*What you should do*
In the copy, keep every word of the data below and none of its pictures.
::: Extracted data
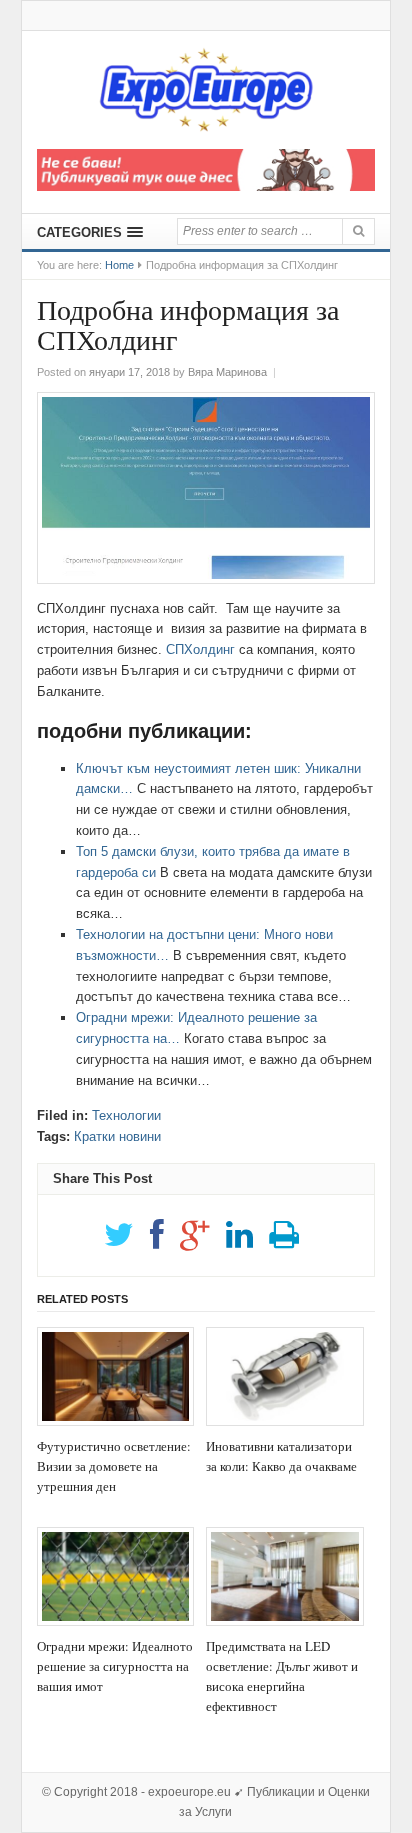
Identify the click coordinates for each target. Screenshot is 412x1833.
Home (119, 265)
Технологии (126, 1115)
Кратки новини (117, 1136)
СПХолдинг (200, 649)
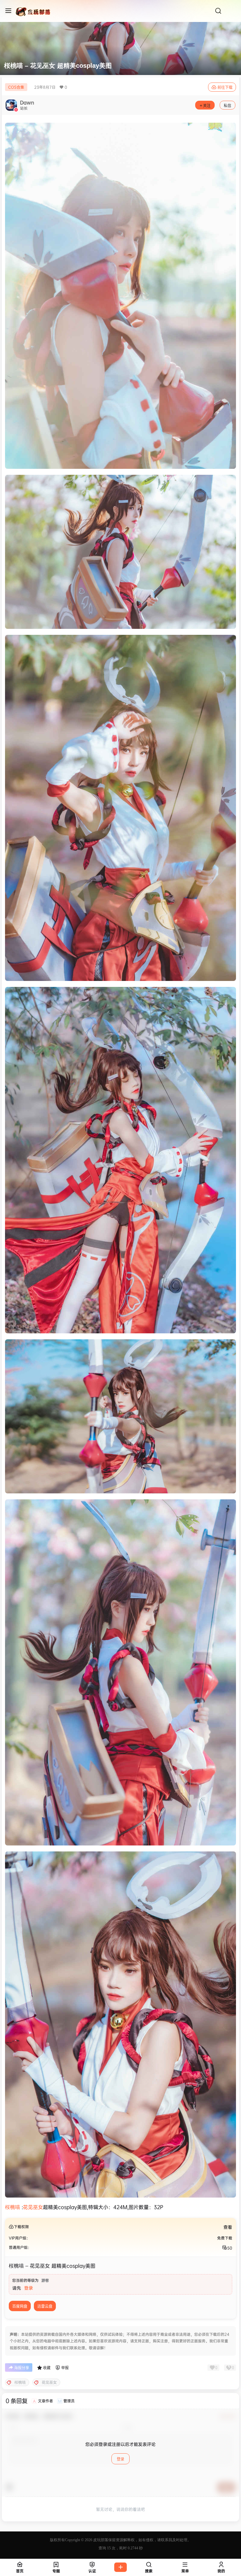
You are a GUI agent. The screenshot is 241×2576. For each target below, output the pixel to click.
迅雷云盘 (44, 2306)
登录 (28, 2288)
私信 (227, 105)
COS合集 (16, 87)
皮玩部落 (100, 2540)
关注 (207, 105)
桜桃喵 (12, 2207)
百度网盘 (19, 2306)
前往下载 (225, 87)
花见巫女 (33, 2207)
::::::
*Response to the task*
Identify the click coordinates for each target. Screenshot is 412x1833.
Home (119, 265)
Технологии (126, 1115)
Кратки новини (117, 1136)
СПХолдинг (200, 649)
You are a GUI agent. The screenshot is 241×2576. For each target below, output the pixel to click.
迅雷云盘 (44, 2306)
登录 (28, 2288)
私信 (227, 105)
COS合集 (16, 87)
皮玩部落 (100, 2540)
关注 (207, 105)
桜桃喵 (12, 2207)
百度网盘 (19, 2306)
前往下载 (225, 87)
花见巫女 (33, 2207)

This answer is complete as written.